Article Preview
TopBig data (BD) has surfaced as a frontline in business for determining competitive advantage and utilizing opportunities (Frisk, 2017). Firms are collecting unprecedented amounts of data as they pursue enhanced business strategies to harness BD analytics that aid in marketing and functions like supply chain management (Zhong et al., 2016), operations management (Choi et al., 2018), finance (Fang & Zhang, 2016), human resource management (Zang & Ye, 2015), and the public sector (Desouza & Jacob, 2017). The extant literature recognizes BD as the “next management revolution” (McAfee & Brynjolfsson, 2012), as well as the “new raw material for business” (Cukier, 2010) or the “new science that holds the answers” (Gelsinger, 2012).
BD portrays large volumes of structured and unstructured data that shape the business ecosystem and the systematic processing of the immense amount of data for more robust decision-making and strategic initiatives. Organizations use big data marketing analytics (BDMA) to enhance marketing operations, deliver better customer service, generate tailored marketing campaigns, and perform activities that contribute to increased revenues and profitability (Ji-Fan Ren, 2017; Sharma et al., 2014). It can be claimed that BD, from marketing communication channels, such as social media, can deliver information paired with legacy consumer behaviour methods while offering supplementary benefits to marketers.
Despite these advantages, utilizing BD can be difficult.

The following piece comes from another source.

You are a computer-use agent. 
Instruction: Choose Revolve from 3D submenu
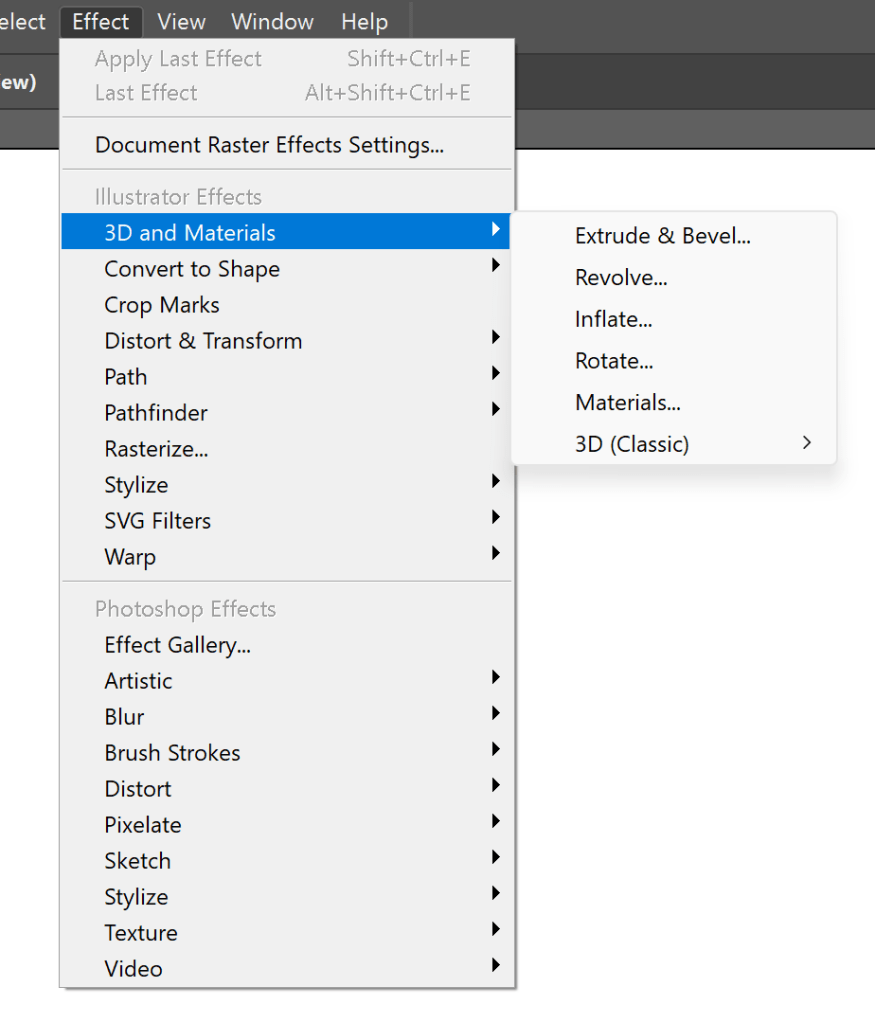click(621, 278)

For example, more than a singular database may be required for marketing. Furthermore, commitment to customers, information privacy, and legal constraints must be considered when adopting BD analytics (Even et al., 2010).

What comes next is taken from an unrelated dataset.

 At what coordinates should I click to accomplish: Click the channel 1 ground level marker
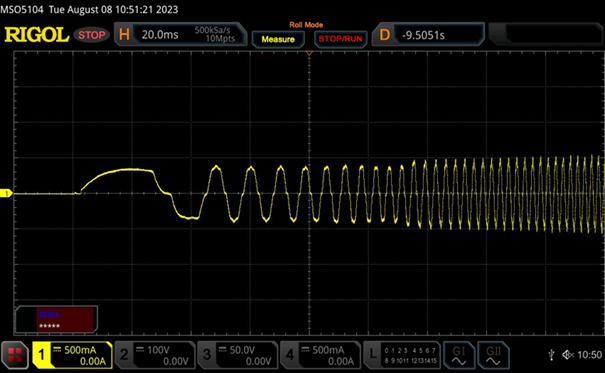6,193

BD is collected from different sources via automated means; therefore, the quality and usefulness of the data cannot be ensured. There are limitless chances of improper, erroneous data collected alongside valuable data during the collation of BD. Sustaining a good quality BD database or data warehouse necessitates extensive effort. Organizing a BD for analysis often requires more time than the analysis itself (Hofacker et al., 2016).

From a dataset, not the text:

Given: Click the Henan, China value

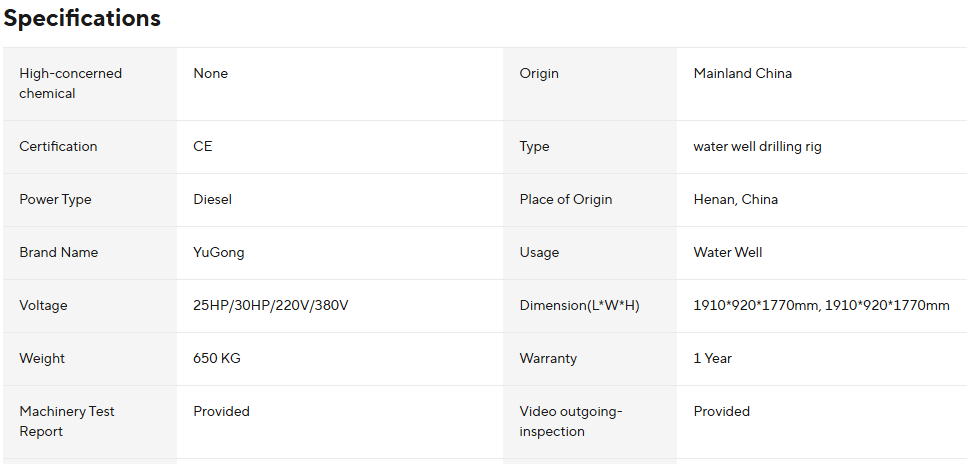Looking at the screenshot, I should 735,199.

While BD is a valuable knowledge asset in marketing, high-quality data is required for companies to obtain competitive value and enhanced confidence in the output quality from big data analysis (BDA). Additionally, the users of BD will be able to produce more and concentrate on essential activities (Corte-Real et al., 2019). Research has indicated that the level of BD management impacts value creation (Chen et al., 2014). Despite the claims that BDA and data quality enhance business value, there is inadequate knowledge of the impact of quality dimensions on financial and marketing performance from the marketing perspective (Gupta & George, 2016; Wamba & Mishra, 2017).